Characterizing the browser as the ultimate mobile app, the firm cites its own research and comScore data for the proposition that “US mobile browser audiences are 2X larger than app audiences across the top 50 mobile web properties and have grown 1.2X faster over the past 3 years.”

Mobile web vs. app traffic for top 50 mobile properties

mobile web vs. app traffic

Source: Morgan Stanley rendering of comScore data

The research note is designed to combat the perception that the mobile Web is anemic or in decline (and by extension, Google). It’s not. As the data show, mobile browser usage is growing faster than apps and delivering larger audiences for most publishers.

Morgan Stanley points out that only 12 of the top 50 mobile properties have more traffic coming from apps than the browser. The discussion argues for the primacy of the mobile browser for most publishers, brands and marketers.

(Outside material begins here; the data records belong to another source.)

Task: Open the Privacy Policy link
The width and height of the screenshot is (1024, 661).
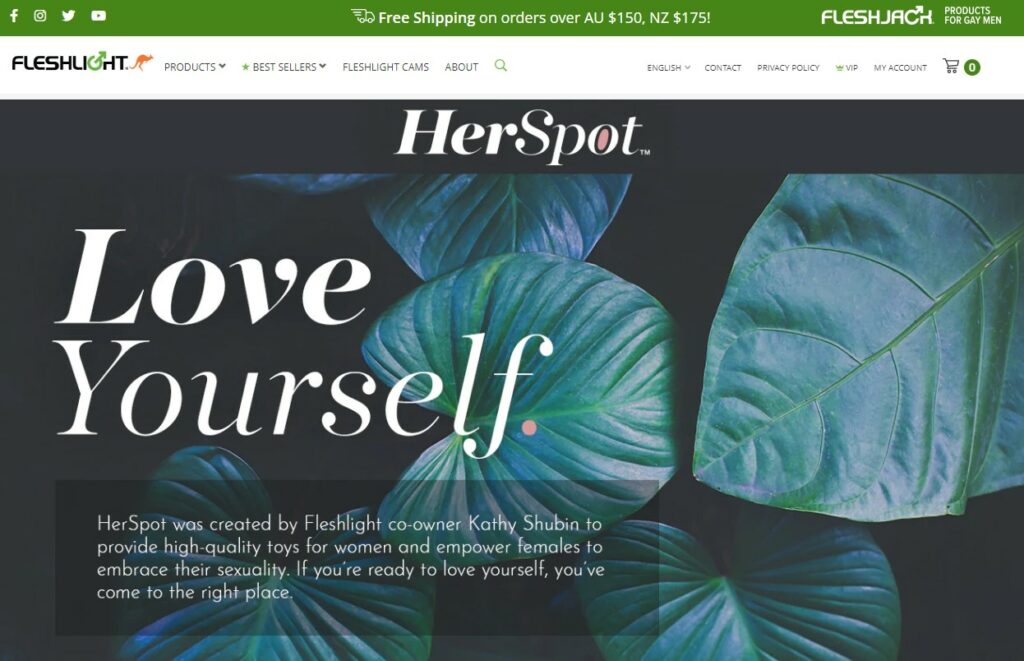Action: 788,67
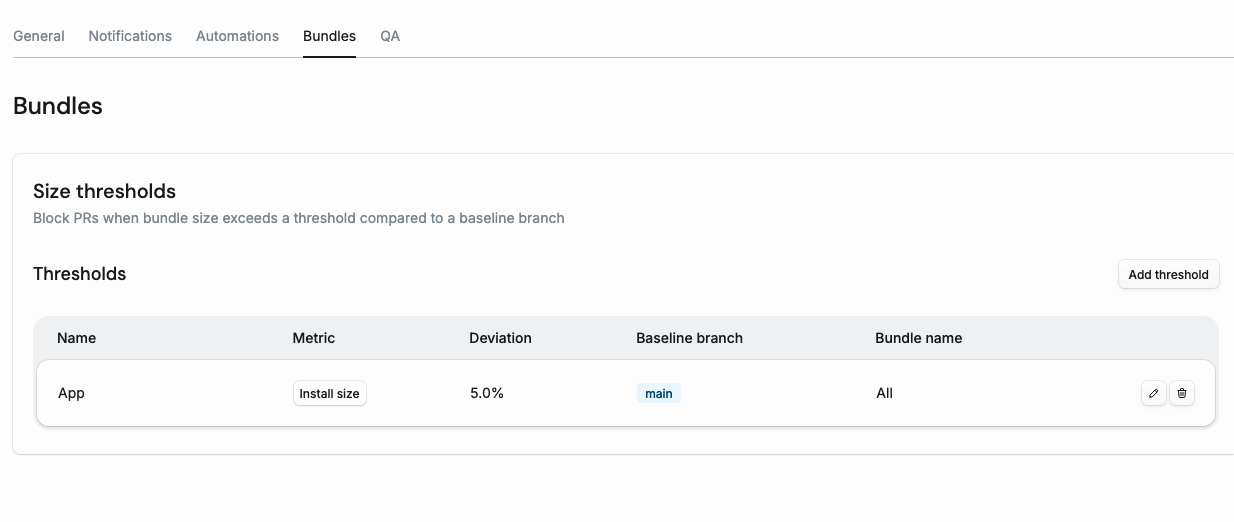This screenshot has height=522, width=1234.
Task: Click the main baseline branch tag
Action: click(x=659, y=393)
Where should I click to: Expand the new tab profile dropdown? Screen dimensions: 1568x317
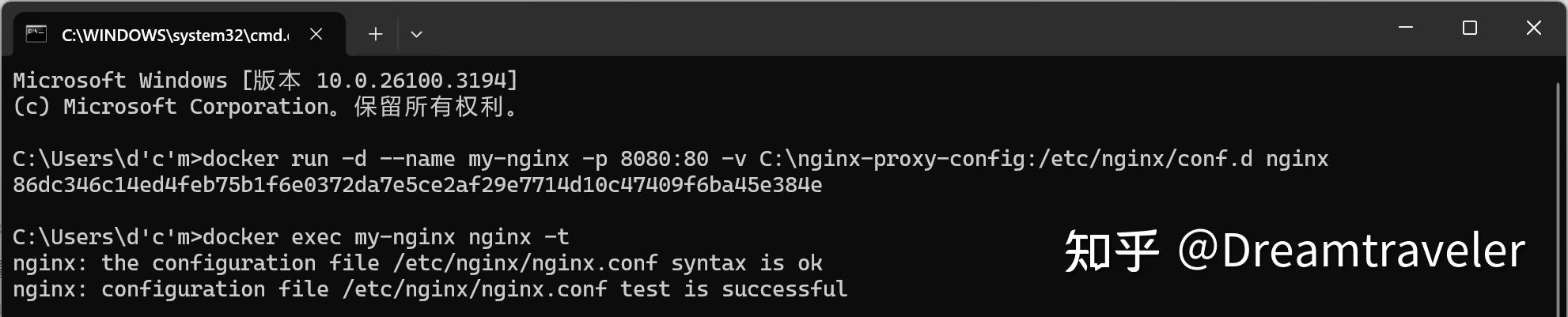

As a practical matter, Morgan Stanley is absolutely correct. Most publishers will see the bulk of their traffic from mobile browser usage and not apps. The reason isn’t because the browser is somehow superior or that the “open internet must win.” The browser drives more traffic because consumers are highly selective about apps.

Mobile app traffic exceeds the browser in only a few cases

Mobile traffic apps vs. mobile web

Source: Morgan Stanley, comScore

Because of smartphone memory constraints and the mediocre quality of most apps, users are only going to download and engage with a small fraction of the apps on the market. For example, I may have one or two retailer apps on my phone (e.g., Amazon), though I shop at many more stores. My choices are tied to frequency and loyalty; I’m not going to download 10 different retail apps. Instead, I’ll use search and the browser to find information from retailers I’m more casually invested in.

Unable to deliver compelling experiences and disappointed by a lack of traction, many retailers have turned away from apps and toward the mobile Web. It’s also becoming more costly to acquire app users who may quickly churn anyway. (Here the positions of Google and Facebook are reversed, with Google positioning itself as the lower-cost alternative for app-install ads.)

It’s important to be clear that mobile apps aren’t appropriate for every merchant or marketer. The apps vs. mobile browser discussion is really about audience segmentation and user behavior patterns. As a crude generalization, the browser is for more casual audiences and apps are for more frequent and loyal customers.

I think this apps vs. browser argument is so charged partly because it’s a surrogate for Apple’s and Google’s competing visions for the mobile internet. These dueling positions have zealous detractors and partisans.

Putting aside “ideology,” marketers need to have a clear view of what approach makes the most sense for them based on a realistic understanding of the customer and her behavior and usage patterns.

It’s time to end the browser vs. apps “or” debate; it’s really about “and”.